Material for the 2017 fall edition of the course "Introduction to Python and Human Language Technologies" at BME AUT

MIT License

12 stars 13 forks source link

A question regarding CFG morphological analysis #11

Open dobijan opened 6 years ago

dobijan commented 6 years ago

In the third homework one of the exercises is about implementing morphological analysis. It is unclear to me how to proceed with it. When we parse sentences, then the whitespaces determine the tag boundaries. But if all we get is one word, then what are the boundaries? Letters? Should we write a CFG grammar that accepts the input one letter at a time? Or are we supposed to break the word into chunks (leg, obb, at, et, etc...) based on some logic, and then apply the parsing on it? The Tree provided as an example implies the latter, but that chunking is basically almost the parsing itself... Besides, without the underlying automaton, if we look at the surface form, then the 'tag' boundaries can be ambiguous. So the 'some logic' can be very complex, for example a full FST... So, I am simply not sure what the exercise demands from me.

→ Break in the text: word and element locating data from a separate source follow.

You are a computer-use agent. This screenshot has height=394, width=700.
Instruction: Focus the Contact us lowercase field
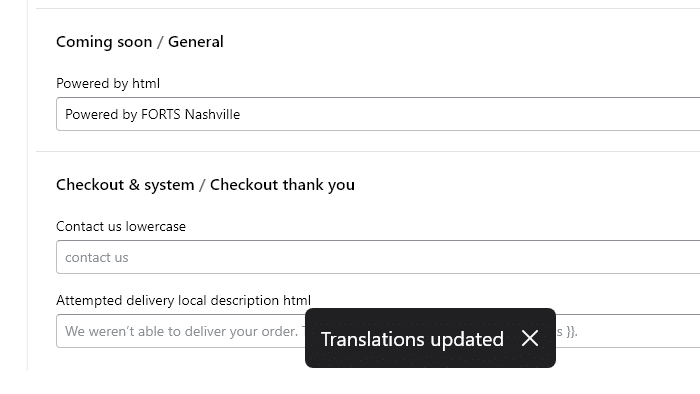click(x=378, y=257)
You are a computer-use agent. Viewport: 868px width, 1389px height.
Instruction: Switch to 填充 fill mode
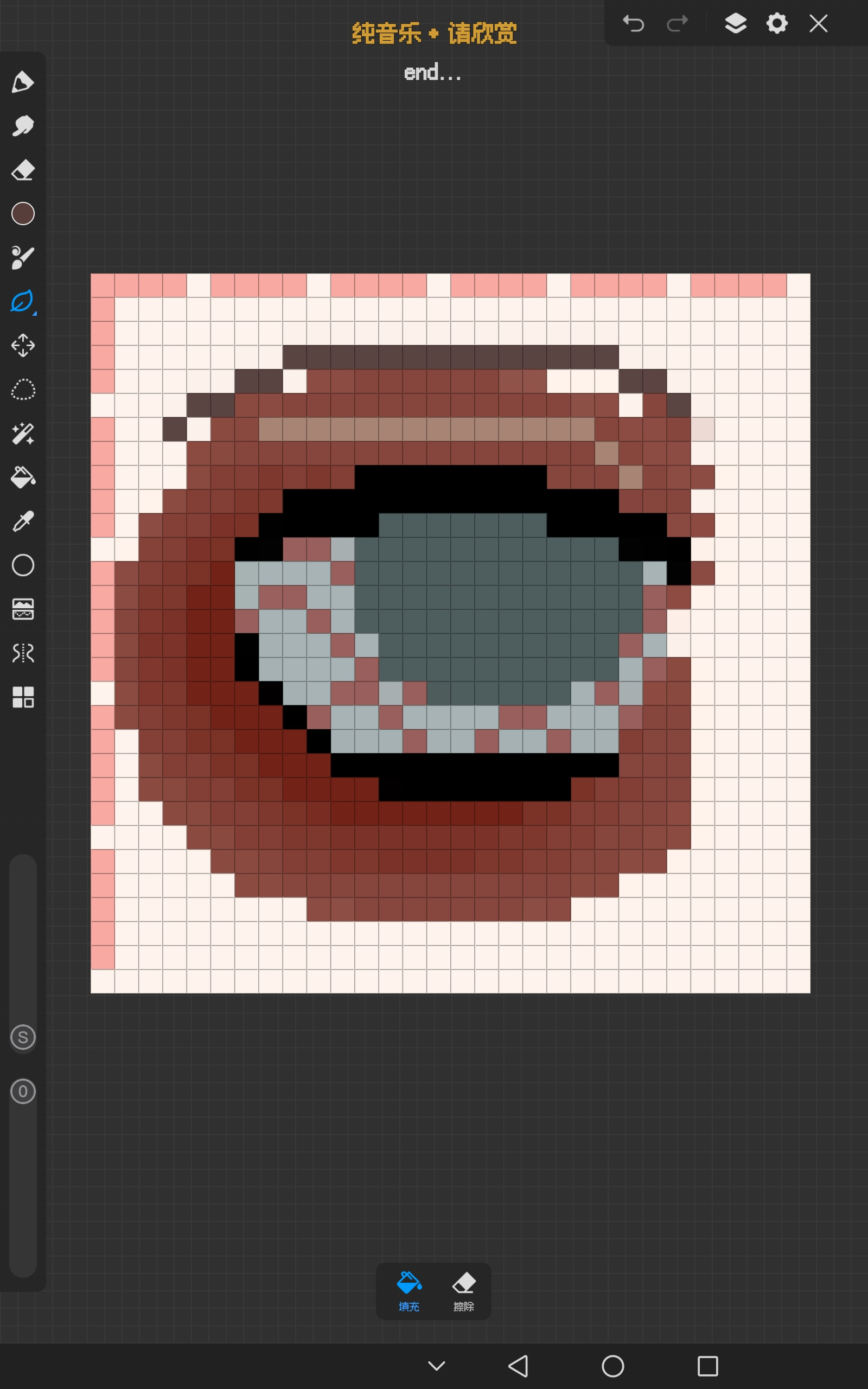[x=409, y=1291]
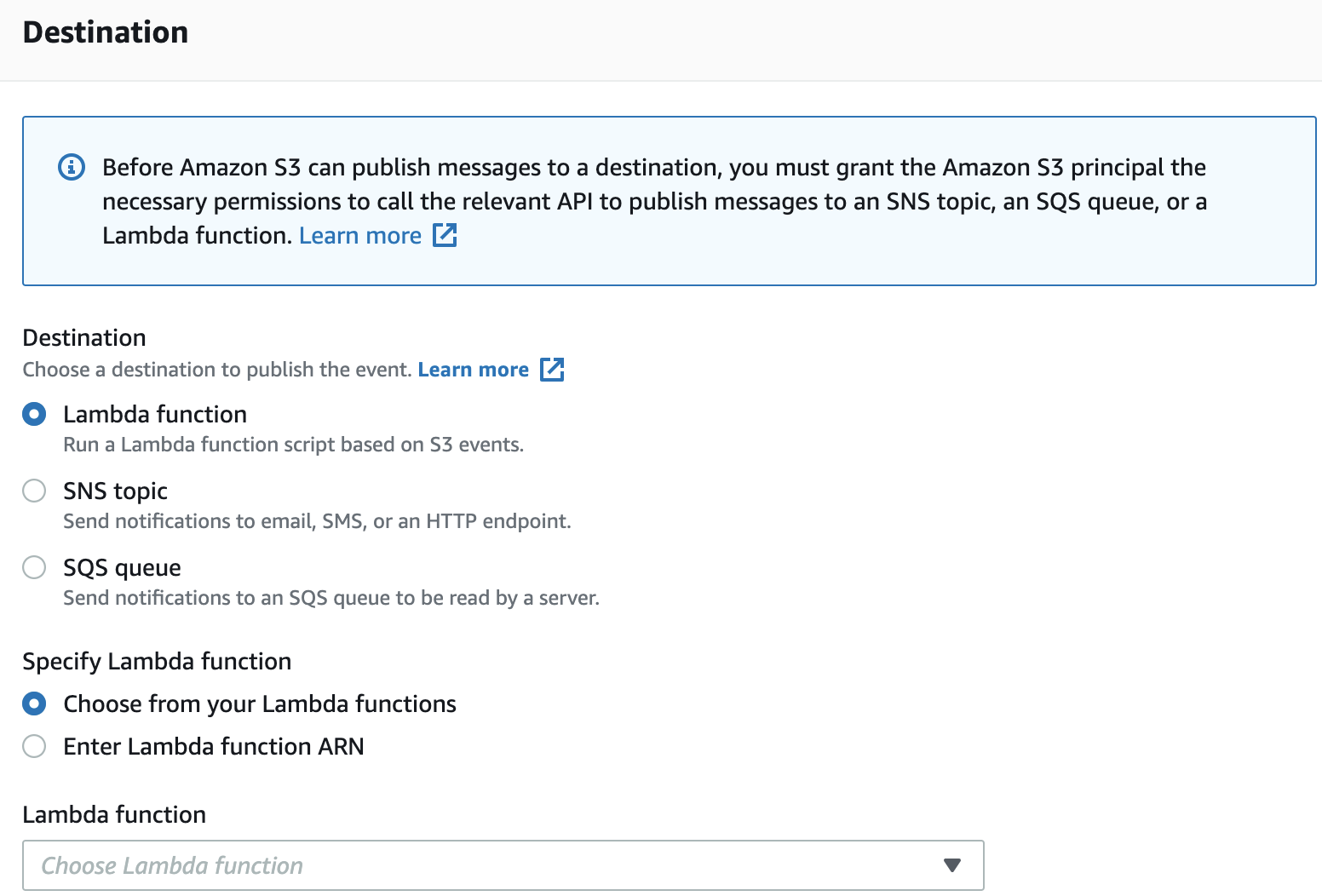Screen dimensions: 1322x896
Task: Click the bold Destination section header
Action: click(106, 32)
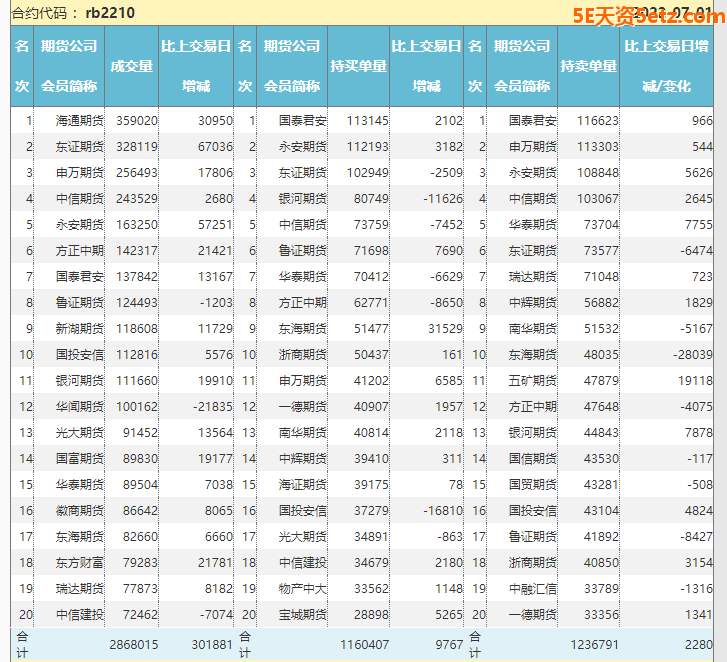
Task: Click the 华闻期货 company name
Action: click(79, 407)
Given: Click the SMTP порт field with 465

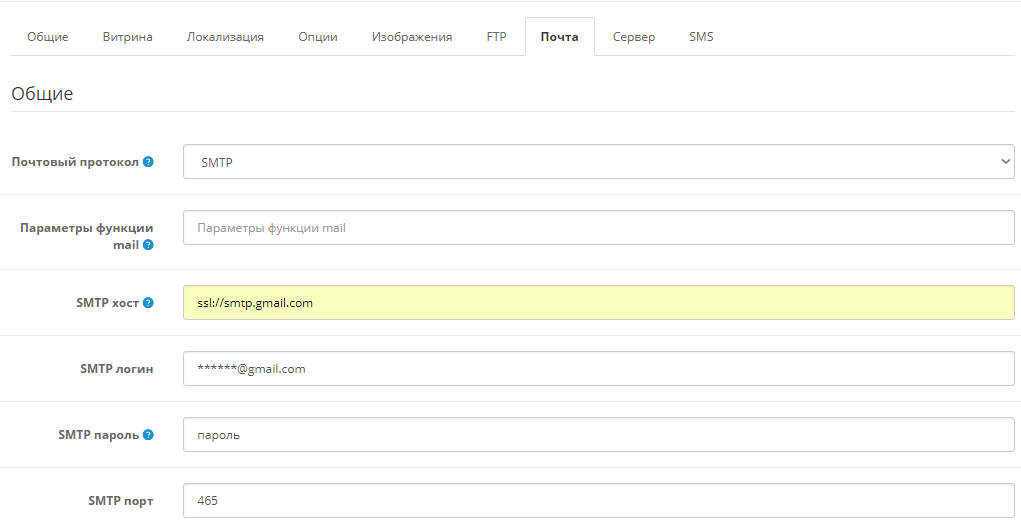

DavidNemeskey commented 6 years ago

Whitespaces don't determine the tag boundaries. If you look closely, you will see that we called .split() on the inputs to the parser exactly because of that. However, the parse() method expects a sequence of tokens, so for the Arithmetics exercise, these are equivalent:

aparser.parse('1 - 2 / ( 3 - 4 )'.split())  # list
aparser.parse(['1', '-', '2', '/', '(', '3', '-', '4', ')'])  # same as the previous one, actually
aparser.parse('1-2/(3-4)')  # string

So you can see that some parsing is going on. Two hints:

think about what your terminal symbols should be
your grammar doesn't have to be CNF for this exercise

dobijan commented 6 years ago

I decided to consider letters as base tokens. I wrote a letter-based grammar. Due to this the parse tree was a little cluttered, but then I postprocessed that tree to collapse sibling letter terminals into word parts. It works, I don't know whether this is the best solution, but the alternative seemed far more complex (somehow universally find the word parts in the word without an FSA, regexes for this purpose would be quite numerous and long). This way at least, only the grammar defines the word parts, and this information is not split between two distinct parts of the program.

I'm interested whether the others take a different approach.